5 December 2012 – 27 January 2013
‘I want to celebrate the small forms of cinema, the lyrical forms, the poem, the watercolour, etude, sketch, portrait, arabesque, bagatelle and little 8mm songs. I am standing in the middle of the information highway and laughing, because a butterfly on a little flower somewhere just fluttered its wings, and I know that the whole course of history will drastically change because of that flutter. A super-8 camera just made a little soft buzz somewhere, on New York’s Lower East Side, and the world will never be the same.’ Jonas Mekas
Film-maker, artist and poet Jonas Mekas (b.1922, Lithuania) is a leading figure in modern avant-garde and independent cinema. The Serpentine Gallery is proud to present an exhibition of the artist’s film, video and photographic works from throughout his remarkable and prolific sixty-year career. Coinciding with the Serpentine exhibition, BFI Southbank, London, and Centre Pompidou, Paris, are presenting a season of film and video work celebrating Mekas’s contribution to cinema.

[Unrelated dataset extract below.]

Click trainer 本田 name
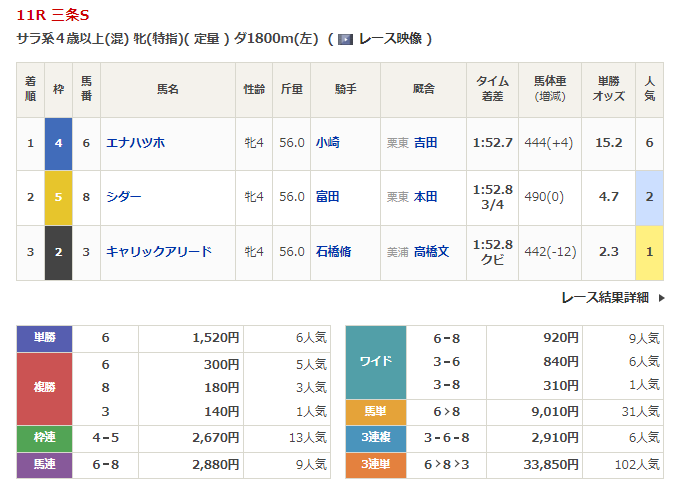 coord(426,197)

This exhibition will survey Mekas’s work with moving images, poetry and sound, presenting a selection of film and video dating from the 1950s through to the present day. The show will include the world premiere of Mekas’s new feature-length film, presented as an immersive installation. Stills, film portraits of friends and family and ephemera will also punctuate the Serpentine’s spaces, offering a fascinating insight into Mekas’s life and work.

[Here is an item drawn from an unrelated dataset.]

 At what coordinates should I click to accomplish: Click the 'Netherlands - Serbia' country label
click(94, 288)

On his arrival in New York in 1949, Mekas bought his first Bolex camera and began to record brief moments of the world around him. He quickly became a central figure in the burgeoning arts community, alongside friends and collaborators such as Andy Warhol, Allen Ginsberg and film-makers Kenneth Anger and Maya Deren. A tireless champion of the new independent and avant-garde film movements, he wrote the ‘Movie Journal’ column in Village Voice, set up and edited Film Culture magazine with this brother Adolfas, and founded the Film-Makers’ Cooperative and Anthology Film Archives, which celebrated its 40th anniversary in 2011. Hero to successive generations of film-makers, from Martin Scorcese and Jim Jarmusch, for whom he is his ‘leader and mentor’ to Mike Figgis and Harmony Korine who cites him as a ‘true hero of the underground’, Mekas continues to exert a powerful influence on the film world and beyond.
Mekas brings a poet’s sensibility to the documentary style that permeates his work. His vision is unique in its ability to capture personal moments of beauty, celebration and joy. Developing his diaristic film style in the 1960s, he has become best known for his ‘film diaries’ in which he records, with great sensitivity, his day-to-day activities as well as those of his peers from the film and arts community in New York.
Mekas’s films and archive material have been exhibited extensively throughout the world, including at Documenta 11; the Venice Biennale 2005; the Whitney Museum of American Art and MoMA PS1, New York; Museum Ludwig, Cologne; Baltic Art Center, Sweden; and the Metropolitan Museum of Photography, Tokyo.